NCT number NCT05681455
Other study ID # 22/32
Secondary ID
Status Recruiting
Phase N/A
First received
Last updated
Start date June 15, 2023
Est. completion date July 30, 2023

Study information

Verified date June 2023
Source Universidad Rey Juan Carlos
Contact n/a
Is FDA regulated No
Health authority
Study type Interventional

Clinical Trial Summary

Objectives: To evaluate pressure pain thresholds, fatigue scales, quality of life and sleep quality, in women with Persistent Covid (PC), pre- and post-treatment using electrotherapy and in a placebo group of PC patients. Relevance: This trial can be a tool for patients affected by CP who present pain and fatigue problems, insomnia or signs of imbalance of their Autonomic Nervous System. It aims to improve their rest and recovery for a better quality of life that allows them to recover their Activities of Daily Living. We have designed the study with a commitment to placebo group treatment after completion, if positive results are obtained. A 6-month and 1-year follow-up will be scheduled. Secondary objectives: To analyze the effects on quality of life, fatigue and sleep. To analyze the presence of cardiac variability and pre- and post-treatment cortisol values. Patients and Methods: 12 patients with CP will receive 15 sessions of electrotherapy. 12 will receive a placebo. Mechanical sensitivity pre-post, by means of an algometer, cardiac variability, cortisol levels, and other variables, will be measured by means of questionnaires. Mechanical sensitivity to pain will be measured using an algometer (Baseline 12-0300 MMT). Patients will be instructed to report when the sensation of pressure changes to pain. The pre-post electrotherapy treatment described above will be measured, the differences in mechanical sensitivity, pain threshold to pressure, the Pittsburg questionnaires, SF-36, MFIS and EQooL-5. Follow-up will be done at 6 months and at one year. The study design is a triple-blind randomized controlled clinical trial.
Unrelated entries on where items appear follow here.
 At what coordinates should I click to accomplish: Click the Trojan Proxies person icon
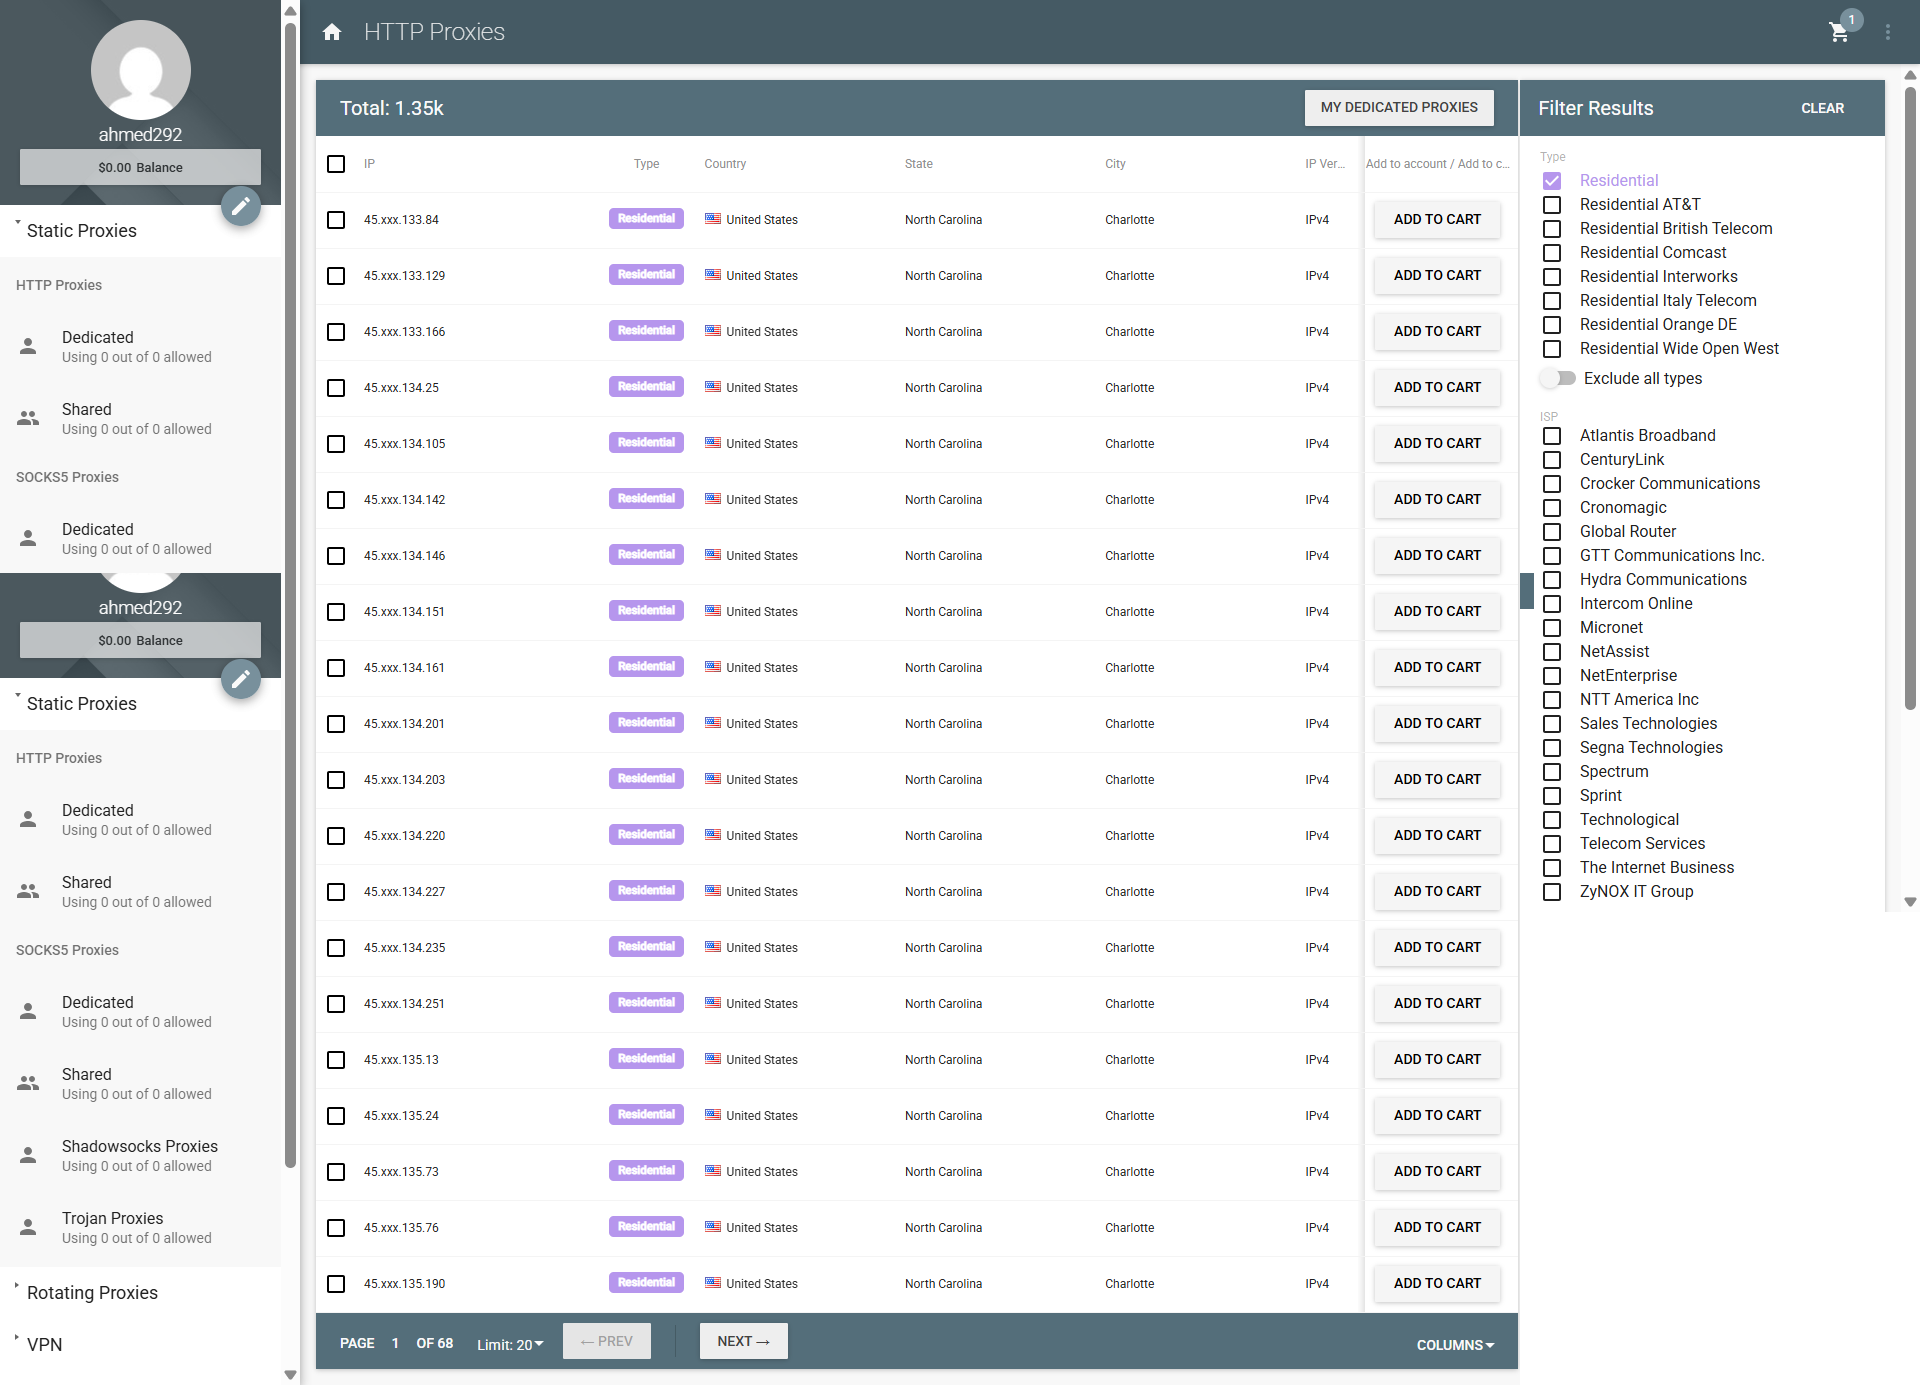point(28,1227)
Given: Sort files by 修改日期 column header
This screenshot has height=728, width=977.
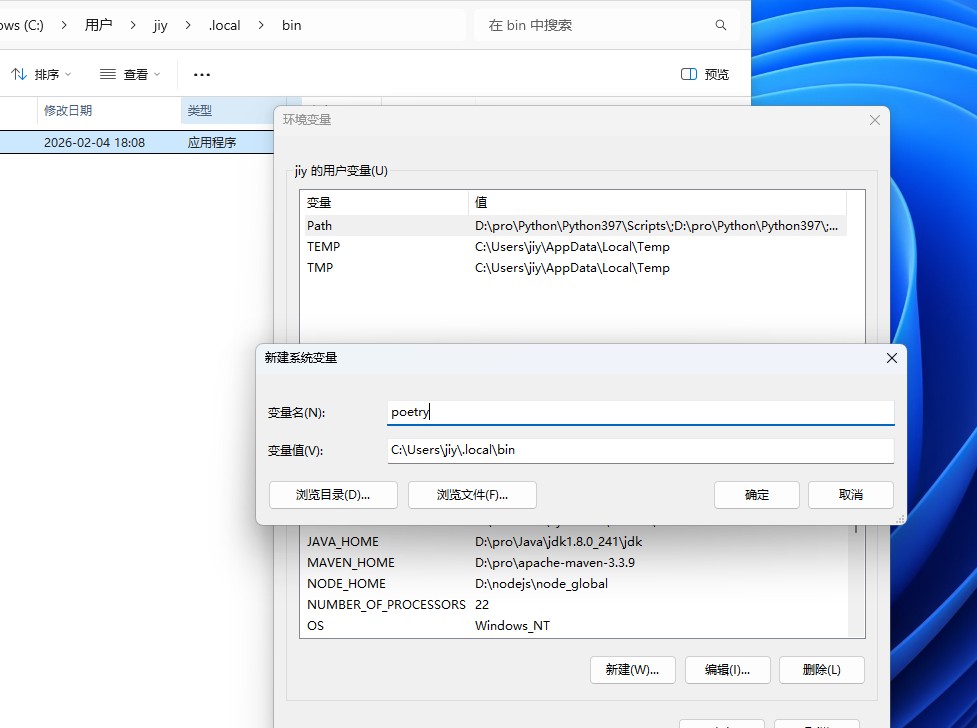Looking at the screenshot, I should click(x=68, y=110).
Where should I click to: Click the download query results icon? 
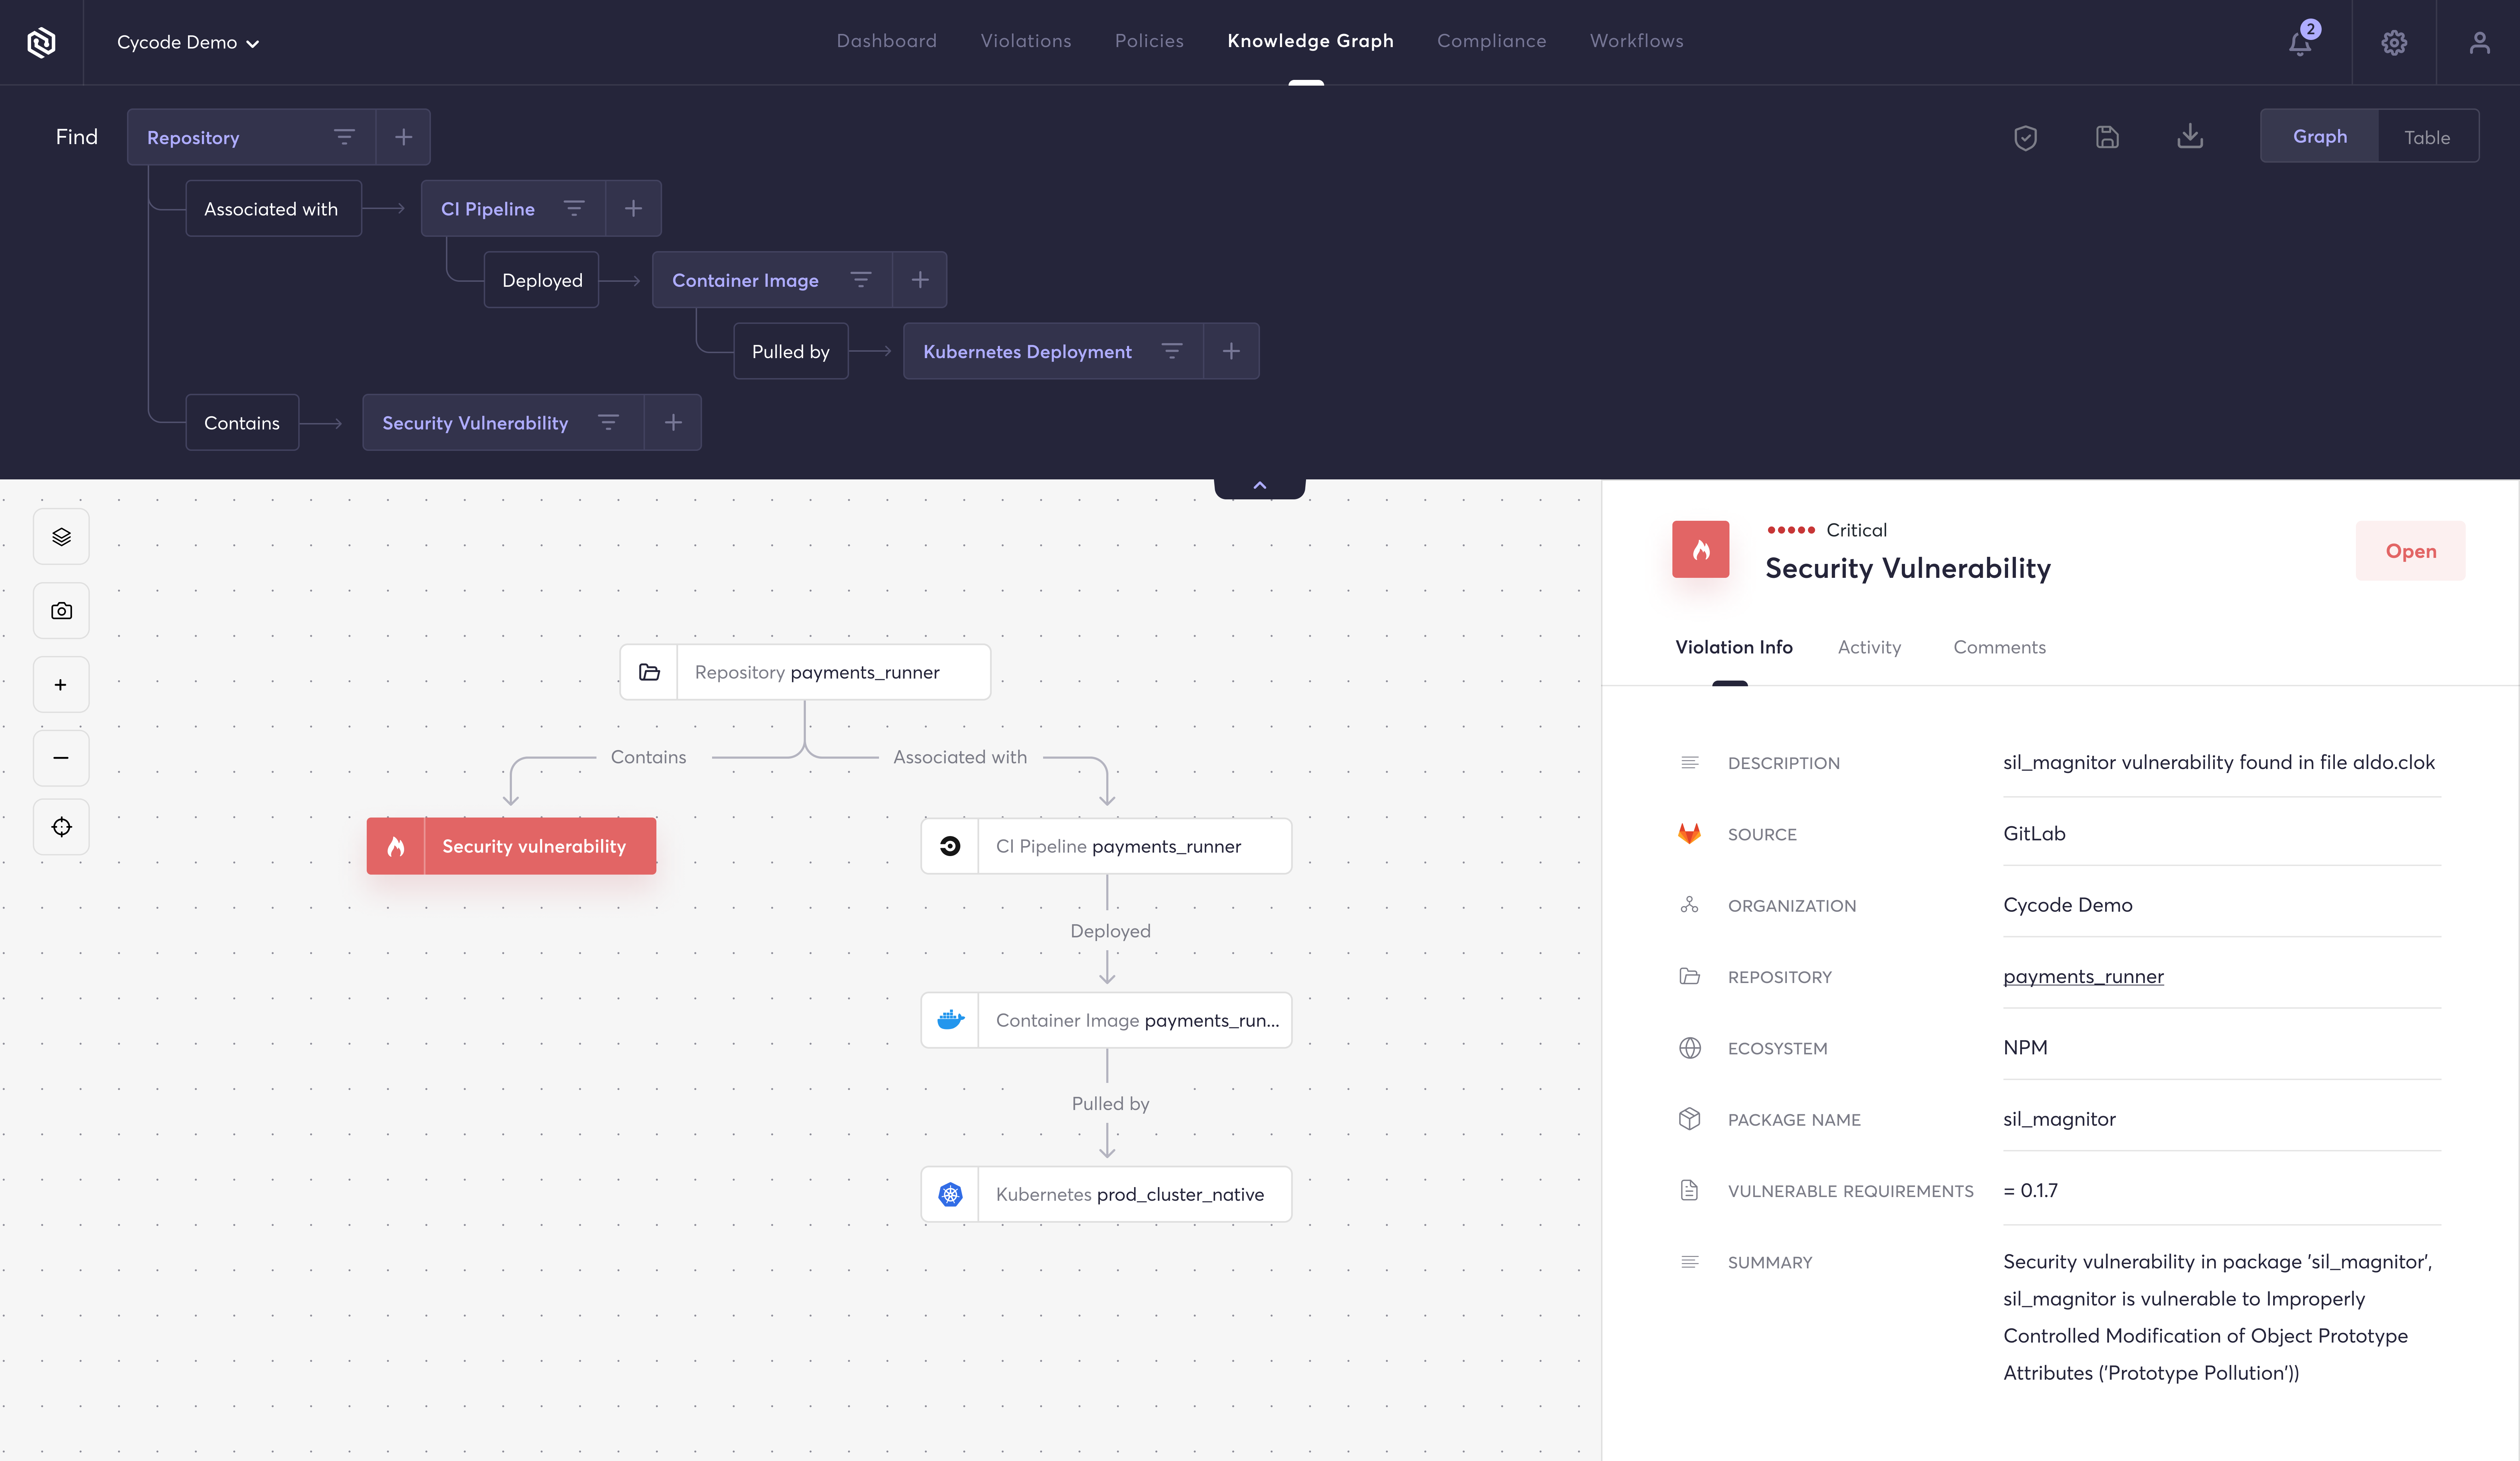coord(2190,137)
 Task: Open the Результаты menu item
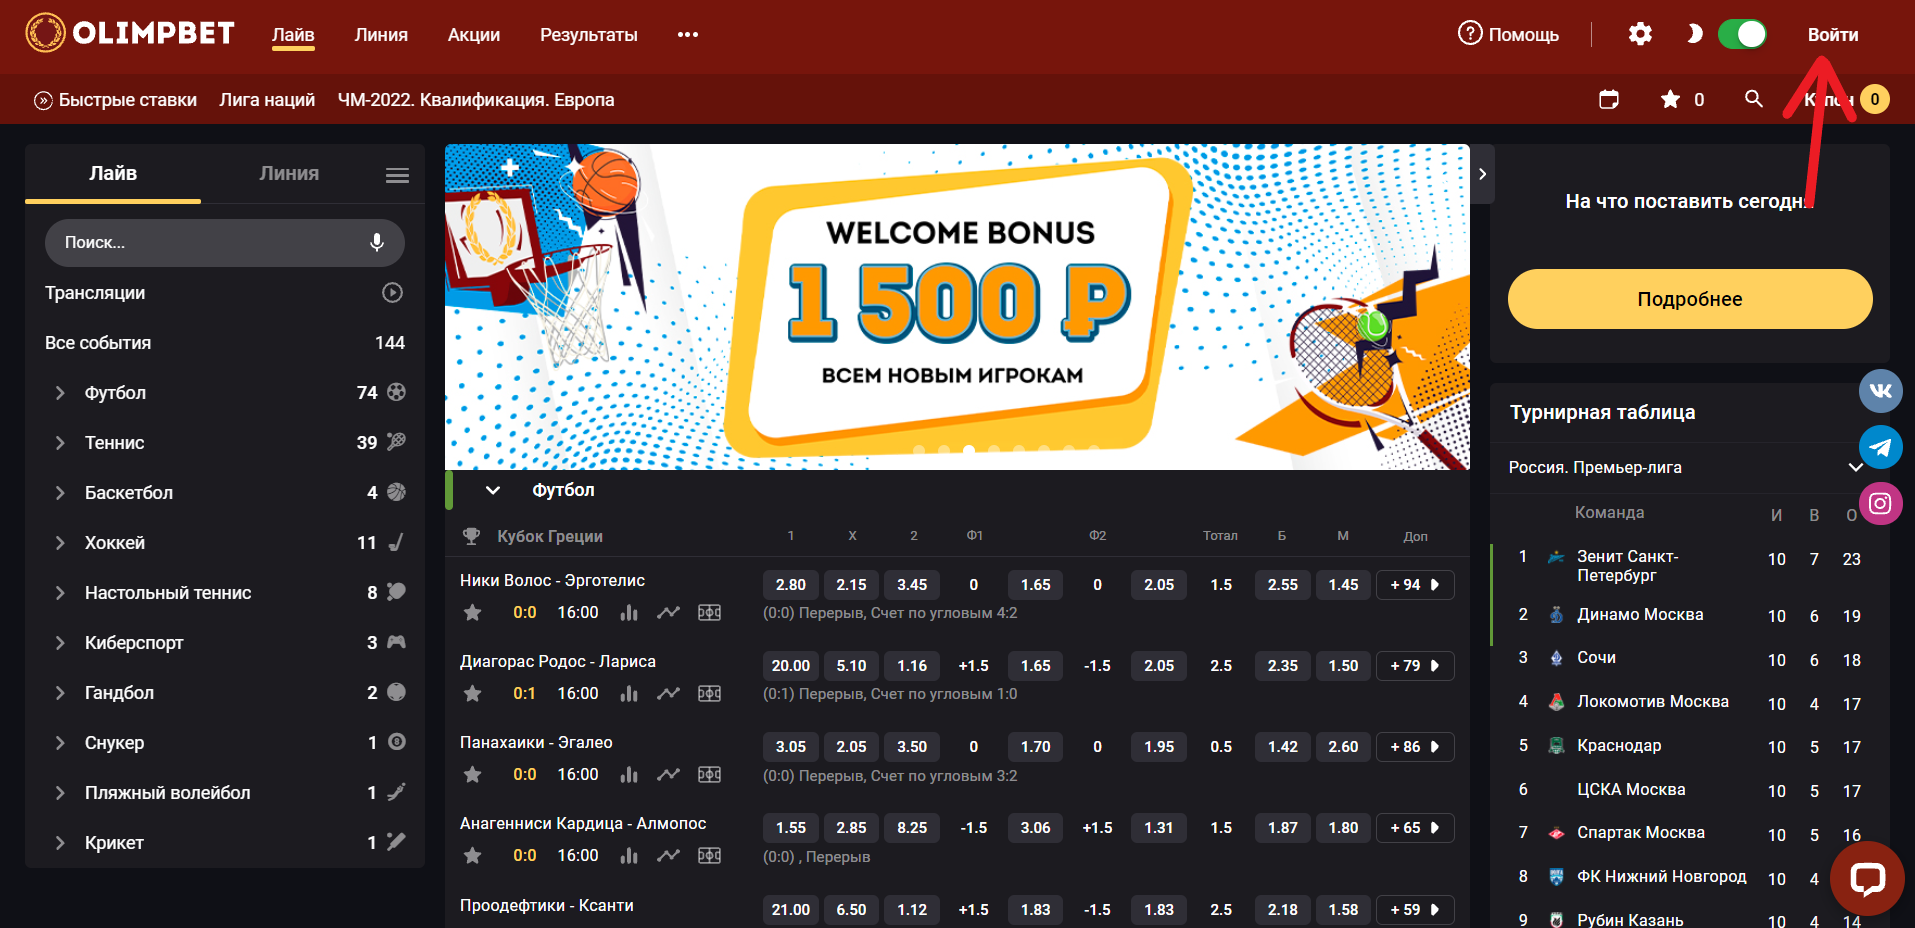click(x=588, y=35)
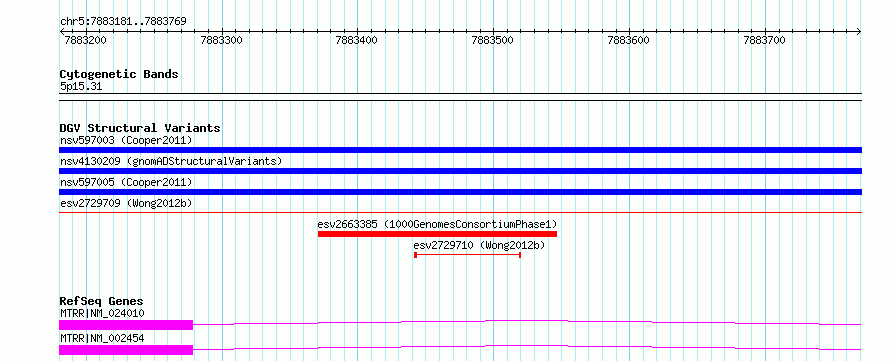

Patients who sign the consent form will be evaluated by an internist who will perform a physical examination at the clinic of the Faculty of Nursing and Physiotherapy of the Pontifical University of Salamanca (UPSA). The sample will be randomized. 12 patients will receive treatment and 12 patients will receive a placebo. With a commitment to treat these patients in the event that positive results are obtained after the end of the study. A biphasic microcurrent will be applied with a frequency between 1.14 Hertz and 14.29 Hertz and intensities between 0.1 and 0.9 mA. Frequency: 2 times a week. A total of 15 sessions in 7.5 weeks. The session time with microcurrents will last 60 minutes. .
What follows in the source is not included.